This sentiment is totally understandable. Greenfield work is sexy and fits the trope of the lone hacker cranking out code, fueled by caffeine and the Social Network soundtrack. The harsh reality is that when you’re working on systems of any meaningful scale, building in isolation is rare. There will always be dependencies, requirements, or even simply code you wrote two weeks ago that gets in your way.

Technical debt is a natural part of the software development process, and is thus unavoidable. There exist software anti-patterns that produce predictable debt, as codified in Michael Duell’s Resign Patterns. Through awareness and internalization of sanitary development techniques, one can prevent certain classes of technical debt from occurring in the first place. But for the inevitable cases when it falls through the cracks, a manageable strategy is to be mindful of the debt as it accumulates and to periodically make a concerted effort to pay it down.

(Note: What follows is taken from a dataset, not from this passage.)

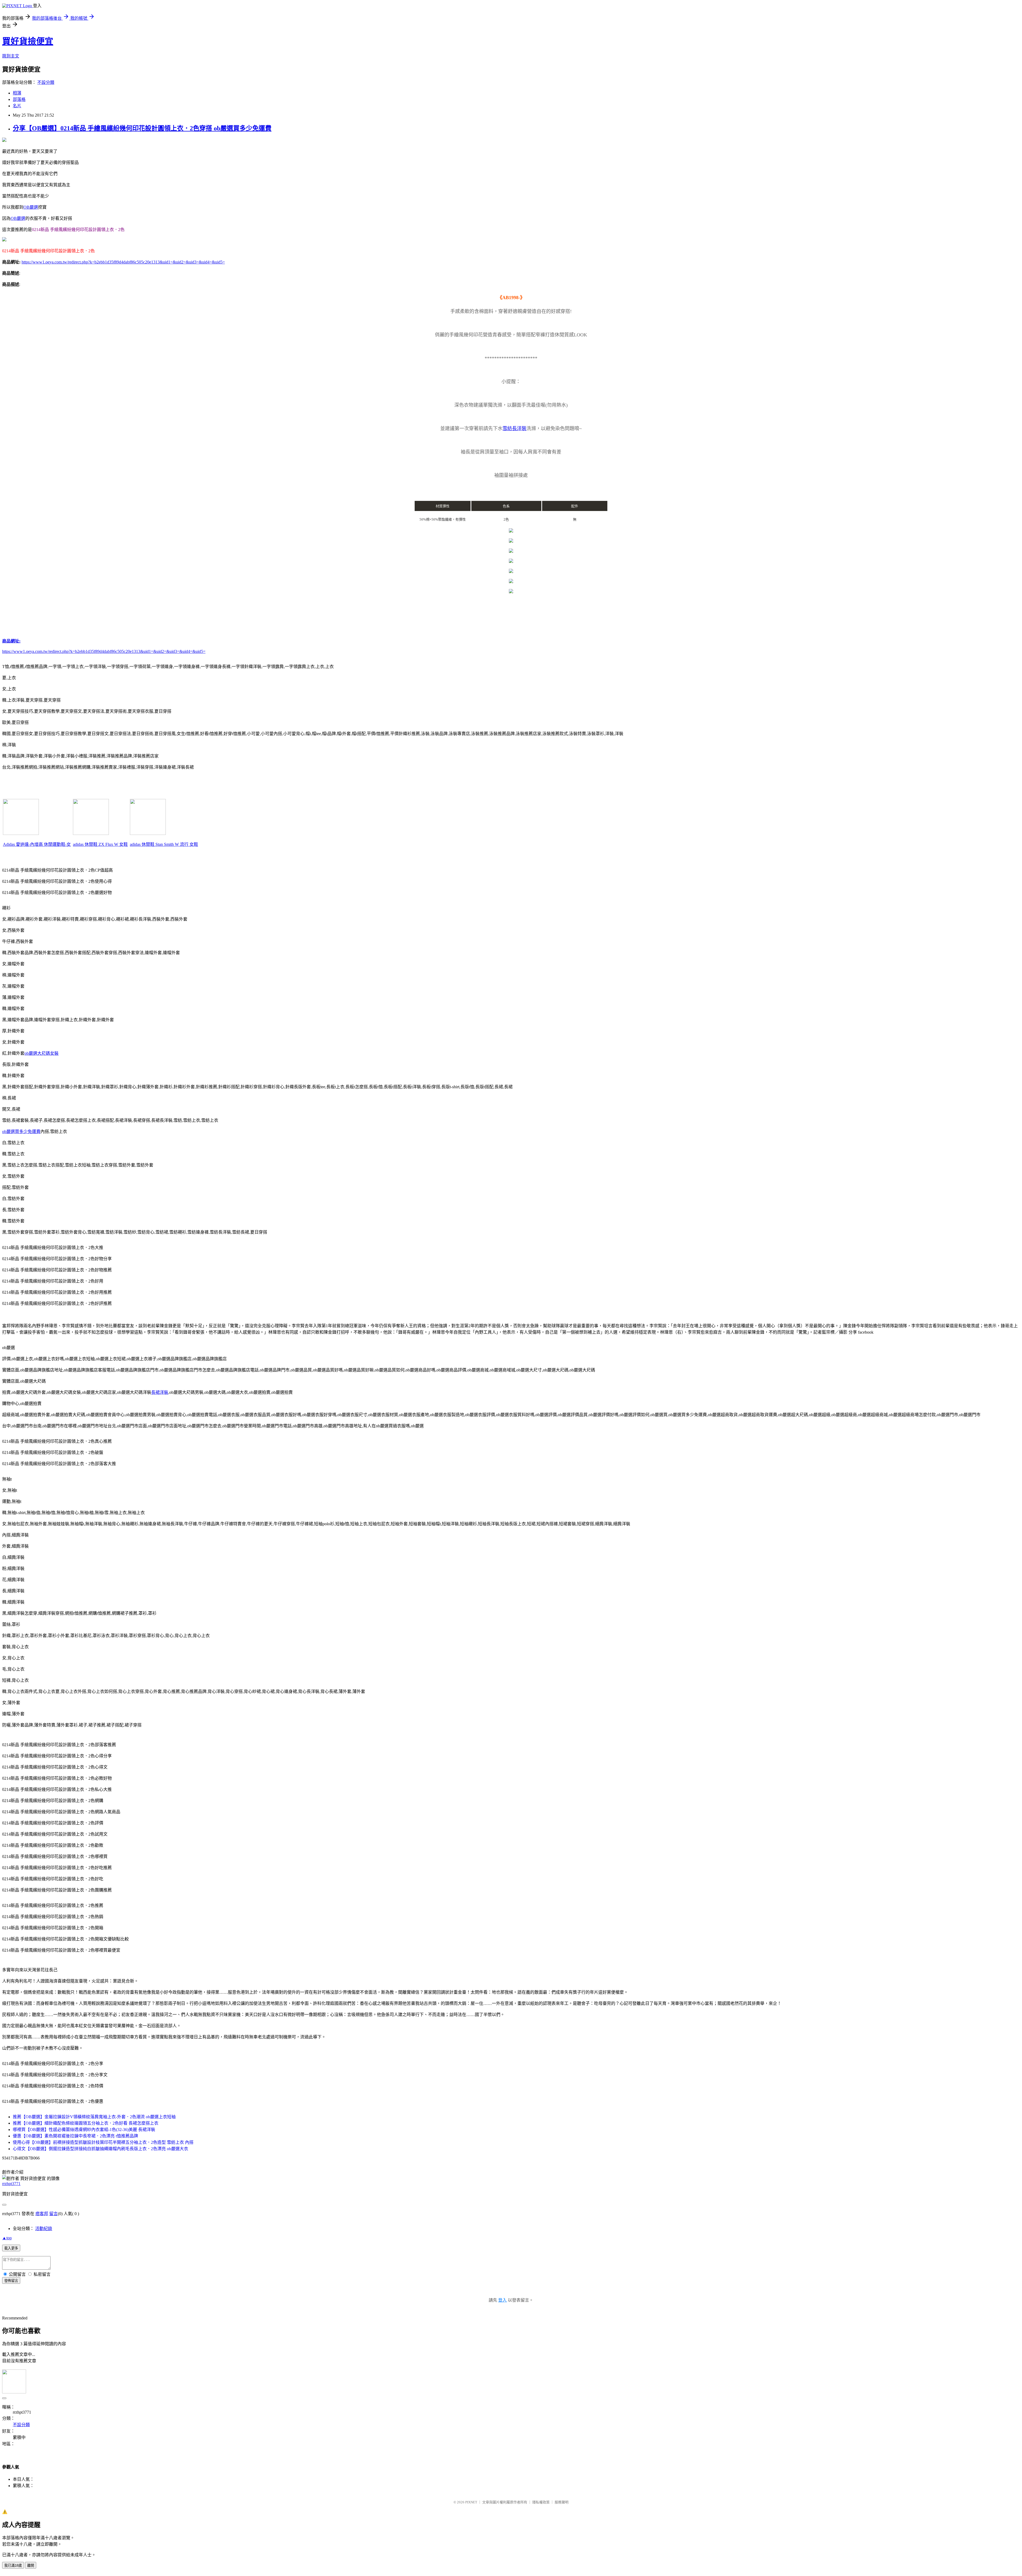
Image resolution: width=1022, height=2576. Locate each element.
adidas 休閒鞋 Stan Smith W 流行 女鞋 (164, 844)
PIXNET (471, 2502)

Mindfulness toward technical debt

Just as with financial debt, there are multiple classes of technical debt with varying levels of insidiousness. There is “high interest” debt that will waste countless future hours of work. An example of this would be an inconsiderate choice of framework, resulting in great expense to port to a different system later on. In contrast, an item of low interest debt could be putting off writing a class’s test suite until after a milestone. If paid down soon after being taken on, this type of debt can be acceptable. However as low interest debt piles up, both in quantity and lifetime, it is increasingly dangerous and more onerous to deal with. If a development team is diligent about avoiding high and reducing low interest debt, they will be much more effective at reaching goals and staying productive in the long term.

Another axis on which to characterize debt is whether or not it’s taken on intentionally. Teams accrue intentional debt by making conscious decisions about the feasibility of their being able to handle the debt load later on. “We need to ship this feature ASAP, so let’s skip these tests until our next sprint.”

Unintentional debt is taken on carelessly, either by individuals’ actions or institutional change. On the level of an individual, a junior developer or contractor could introduce changes that render a system less maintainable. Depending on the complexity of the problem, code review is an effective preventative measure for these situations. Harder to deal with are large-scale events that inadvertently introduce vast tracts of debt. For example, the integration of an acquired company’s codebase or a coordinated refactor could leave a system in a less tenable state than it was before. There is no one-size-fits-all solution for such cases and they exemplify the importance of remaining mindful of debt accumulation.

In addition, it is important to track debt. With a log of specific debt items, a team can assess their debt load at any point and act accordingly. Without one, they are blindly flying into a minefield, condemned to endlessly fit square pegs into round holes. There is no way to reasonably fix the unmeasured quantity.

Planned payment of technical debt

Once a team locks down the rate at which they accumulate debt and makes a concerted effort to avoid the high-interest kind, paying down what remains is much more straightforward. From there, it’s simply a matter of prioritizing items in the debt log and chipping away at them.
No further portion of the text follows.